Records shown:
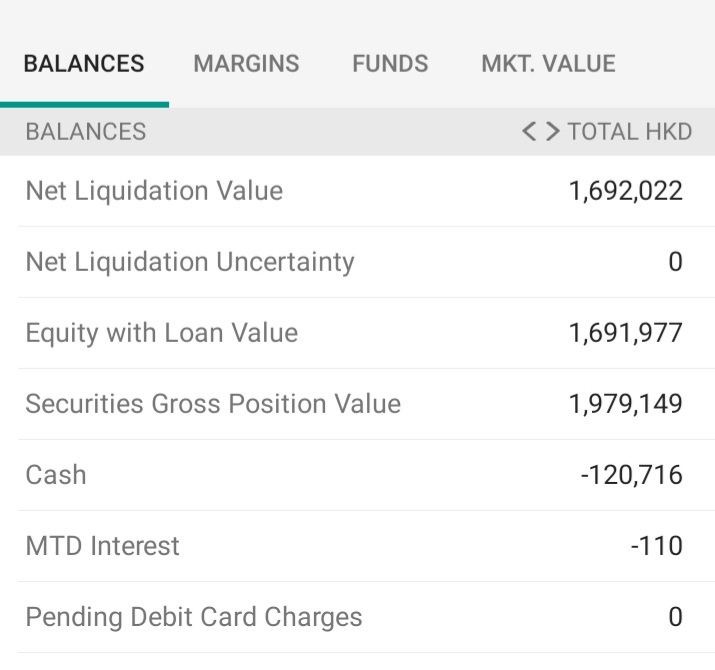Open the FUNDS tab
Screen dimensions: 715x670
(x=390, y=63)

...

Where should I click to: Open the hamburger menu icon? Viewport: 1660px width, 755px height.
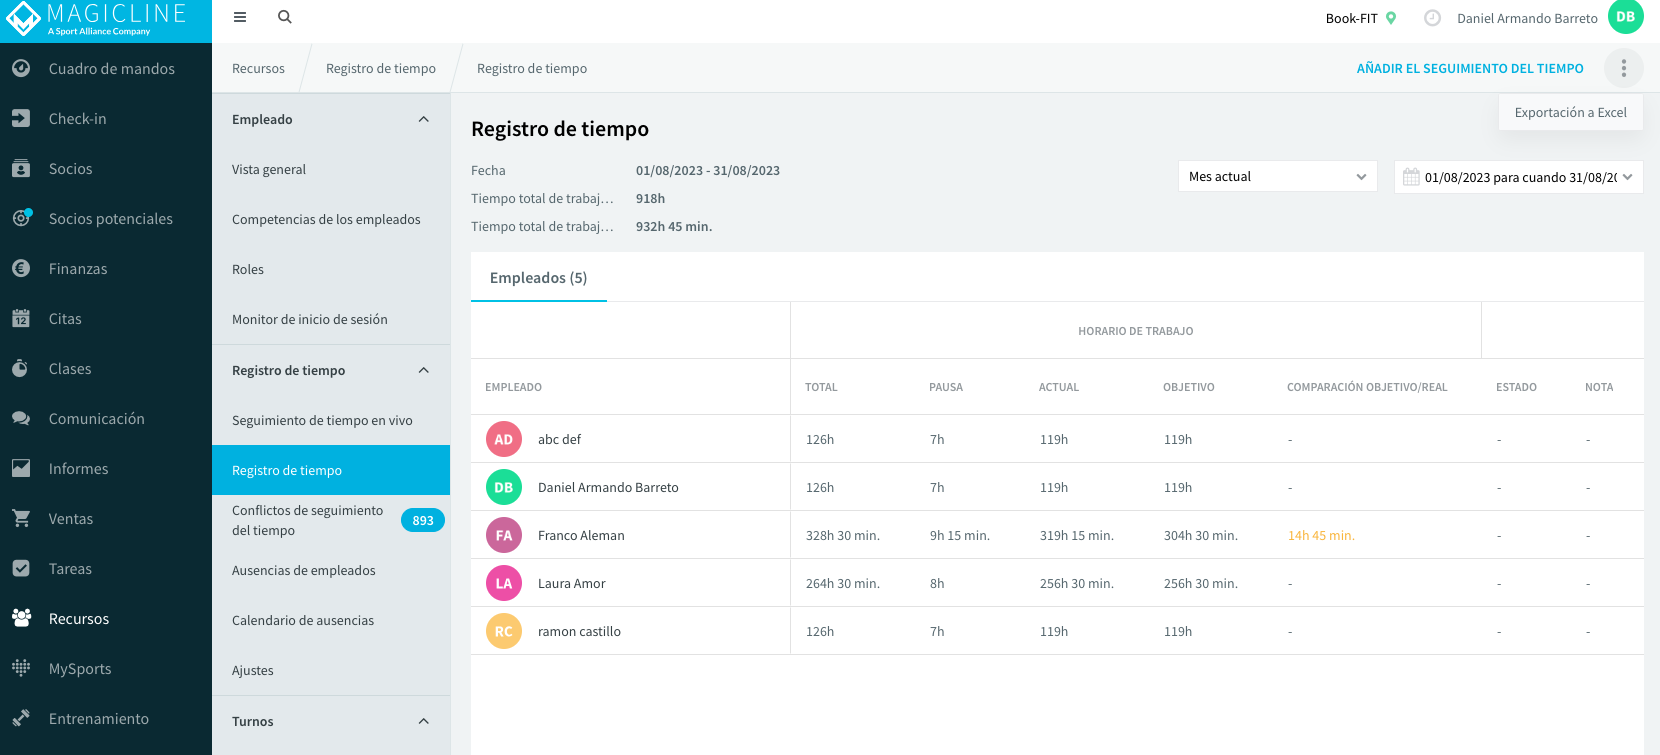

* * *

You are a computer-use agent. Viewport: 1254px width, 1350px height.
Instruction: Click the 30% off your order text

Exercise prompt:
Where a line in the data contains the string "height", add it to your count, and give only the final number.

Answer box:
2